Rewrite the entries from the line with "India Frozen Convenience" through the end of the entries, replacing "Trends" with "Outlook" each time it occurs and leaving everything else unchanged.

═════ INPUT FOR THIS TASK

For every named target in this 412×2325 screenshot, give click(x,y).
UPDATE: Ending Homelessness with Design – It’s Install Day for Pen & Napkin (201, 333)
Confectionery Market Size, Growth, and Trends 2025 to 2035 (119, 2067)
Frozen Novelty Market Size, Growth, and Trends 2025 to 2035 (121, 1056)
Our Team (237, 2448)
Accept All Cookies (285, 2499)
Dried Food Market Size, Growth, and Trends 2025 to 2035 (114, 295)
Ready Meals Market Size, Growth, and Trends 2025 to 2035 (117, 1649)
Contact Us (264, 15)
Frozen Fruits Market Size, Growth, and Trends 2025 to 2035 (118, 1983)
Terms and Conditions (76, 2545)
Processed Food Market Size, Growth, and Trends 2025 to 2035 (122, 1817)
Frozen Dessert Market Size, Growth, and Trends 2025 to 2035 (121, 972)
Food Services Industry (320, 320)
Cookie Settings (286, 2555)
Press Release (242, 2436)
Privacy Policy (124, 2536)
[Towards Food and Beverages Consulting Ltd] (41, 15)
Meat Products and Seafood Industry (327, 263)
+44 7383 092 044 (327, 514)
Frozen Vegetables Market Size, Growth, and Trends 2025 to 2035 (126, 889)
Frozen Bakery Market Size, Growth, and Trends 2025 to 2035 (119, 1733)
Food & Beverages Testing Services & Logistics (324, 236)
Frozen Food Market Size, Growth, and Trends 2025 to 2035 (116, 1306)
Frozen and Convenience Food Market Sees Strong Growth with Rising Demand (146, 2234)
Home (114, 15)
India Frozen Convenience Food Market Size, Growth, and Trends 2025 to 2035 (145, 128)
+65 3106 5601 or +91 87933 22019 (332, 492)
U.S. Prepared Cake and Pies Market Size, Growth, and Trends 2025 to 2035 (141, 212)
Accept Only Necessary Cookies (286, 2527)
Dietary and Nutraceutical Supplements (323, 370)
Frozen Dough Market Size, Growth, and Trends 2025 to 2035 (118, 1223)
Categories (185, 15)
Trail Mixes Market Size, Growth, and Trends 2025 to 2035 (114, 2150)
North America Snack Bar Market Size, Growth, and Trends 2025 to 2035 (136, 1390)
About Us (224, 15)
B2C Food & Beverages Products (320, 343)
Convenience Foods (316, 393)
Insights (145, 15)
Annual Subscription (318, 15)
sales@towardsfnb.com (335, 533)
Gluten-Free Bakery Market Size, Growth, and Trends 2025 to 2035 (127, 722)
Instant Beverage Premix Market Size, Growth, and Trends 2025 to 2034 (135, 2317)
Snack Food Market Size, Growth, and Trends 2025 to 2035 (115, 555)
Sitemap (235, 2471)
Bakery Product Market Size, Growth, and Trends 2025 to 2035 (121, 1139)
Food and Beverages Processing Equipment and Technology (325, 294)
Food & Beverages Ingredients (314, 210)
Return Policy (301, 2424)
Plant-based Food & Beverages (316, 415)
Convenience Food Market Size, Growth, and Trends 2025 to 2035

══════════

=== ANSWER ===
India Frozen Convenience Food Market Size, Growth, and Outlook 2025 to 2035 (145, 128)
+65 3106 5601 or +91 87933 22019 (332, 492)
U.S. Prepared Cake and Pies Market Size, Growth, and Outlook 2025 to 2035 (141, 212)
Accept Only Necessary Cookies (286, 2527)
Dietary and Nutraceutical Supplements (323, 370)
Frozen Dough Market Size, Growth, and Outlook 2025 to 2035 (118, 1223)
Categories (185, 15)
Trail Mixes Market Size, Growth, and Outlook 2025 to 2035 (114, 2150)
North America Snack Bar Market Size, Growth, and Outlook 2025 to 2035 (136, 1390)
About Us (224, 15)
B2C Food & Beverages Products (320, 343)
Convenience Foods (316, 393)
Insights (145, 15)
Annual Subscription (318, 15)
sales@towardsfnb.com (335, 533)
Gluten-Free Bakery Market Size, Growth, and Outlook 2025 to 2035 (127, 722)
Instant Beverage Premix Market Size, Growth, and Outlook 2025 to 2034 (135, 2317)
Snack Food Market Size, Growth, and Outlook 2025 to 2035 (115, 555)
Sitemap (235, 2471)
Bakery Product Market Size, Growth, and Outlook 2025 to 2035 (121, 1139)
Food and Beverages Processing Equipment and Technology (325, 294)
Food & Beverages Ingredients (314, 210)
Return Policy (301, 2424)
Plant-based Food & Beverages (316, 415)
Convenience Food Market Size, Growth, and Outlook 2025 to 2035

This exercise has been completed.